Yours in the justice and equity undergirding true connection,

Rev. Denise
RevDenise@gnuuc.org

MinisterDenise Gyauch
Jan. 17, 2024

“I sing beautiful in the winter woods, and the trees agree.”
–Peter Mayer, “Winter Woods”

Dear Ones,

To understand my week, you have to know a few things about me:

I like snow, especially when it accumulates in inches (and very especially when those inches are not mixed with ice!). I spent most of my childhood years in places with more (some significantly more) snow than we get here in the mid-South, so when we have enough snow in Nashville to pile up combined with enough cold to let it stick around for a few days, I’m not upset.

I live quite near the middle of Nashville. From our house, at certain times of year, we can see vehicles on one of the major interstate exchanges just outside downtown, and we can almost always hear them. (One of the best things about a good snow is the silence!) And due to the hilliness of Nashville’s terrain, we have a surprisingly large-ish, steeply-sloped backyard, full of a variety of very tall trees.

I love trees: all kinds, everywhere I go. Always have.

So this week I’ve been looking out the back window of my house & singing to the trees in my backyard, which are stunning with snow weighing down evergreen branches and outlining dark deciduous trunks and branches. Beautiful.

I know winter weather is a mixed blessing (I see windshield scraping in my near future), but I hope you remember to look for beauty in your winter days, and I hope you find it in whatever forms delight you most.

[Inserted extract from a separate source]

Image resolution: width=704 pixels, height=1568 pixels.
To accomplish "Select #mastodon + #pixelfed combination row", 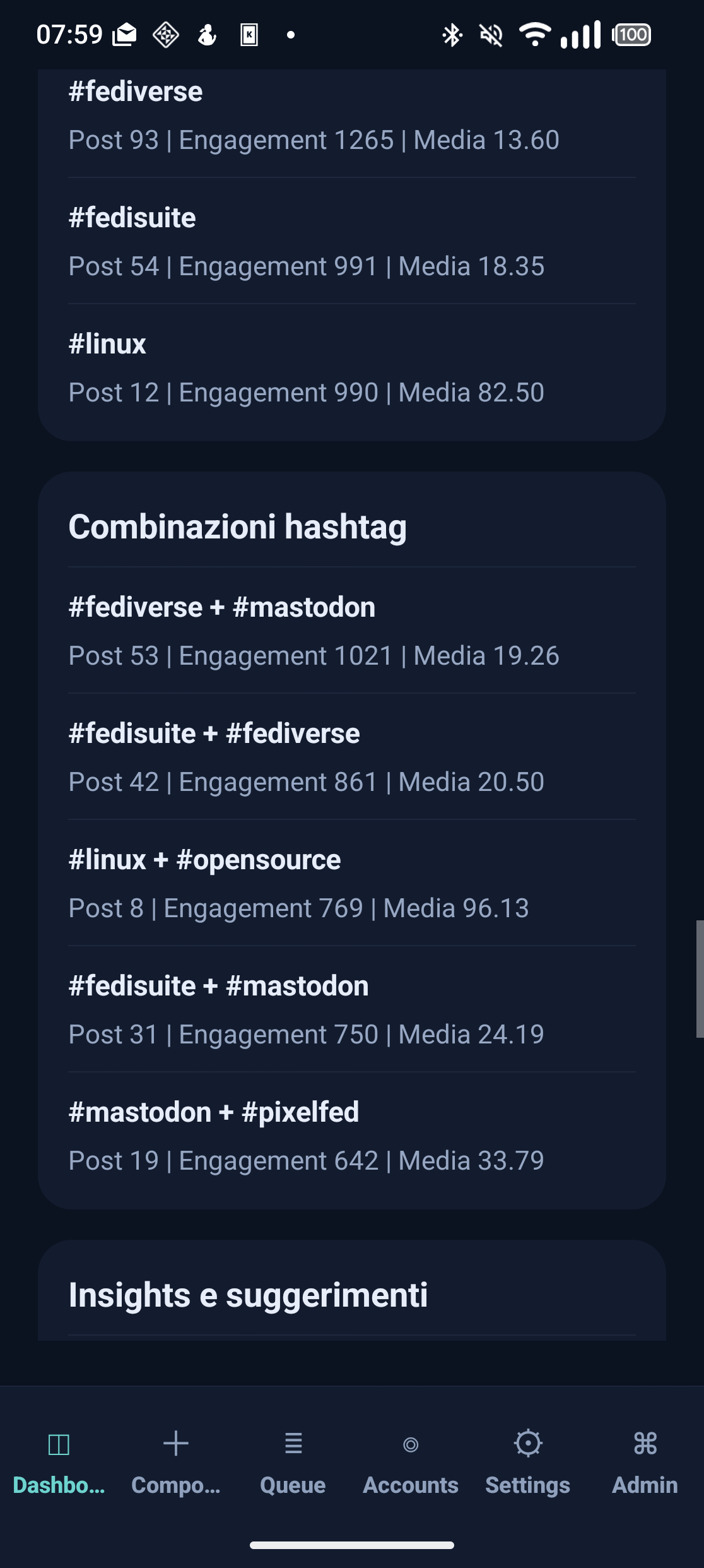I will (x=352, y=1136).
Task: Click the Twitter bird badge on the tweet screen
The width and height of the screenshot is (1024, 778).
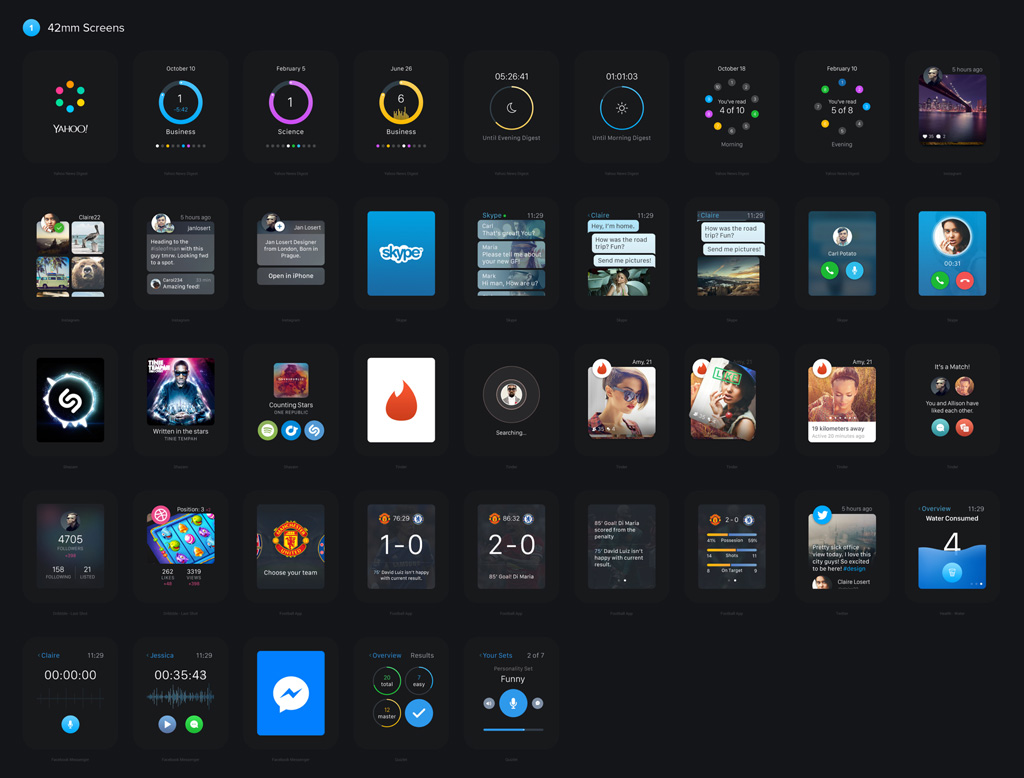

Yours in faith and beauty,

Rev. Denise
RevDenise@gnuuc.org

P.S. First UU Nashville has invited us once again to the annual Palmer Lecture this coming Saturday (details below), featuring Nashville Councilwoman Olivia Hill, who is also our Bellevue neighbor and will be our guest speaker on Sunday, April 14. I hope some of us will attend the lecture in anticipation of our conversations with her!

MinisterDenise Gyauch
Jan. 10, 2024

Friends,

Even I have to admit that the holidays are over now. However, I want to encourage you to follow the rhythms of the winter season and protect a little time for rest and introspection. They are good for your soul, and what’s good for your soul is good for GNUUC and all the other communities of which you are a part!

Here’s a little musical inspiration from Carrie Newcomer: I Meant to Do My Work Today.

In faith and love,

Rev. Denise
RevDenise@gnuuc.org

P.S. It is winter, and the weather here in middle TN is notably unpredictable. Remember that you can always find the latest news about Sunday services on our website. No matter what we decide about opening the church building, be sure to keep yourself safe and join us by Zoom if needed.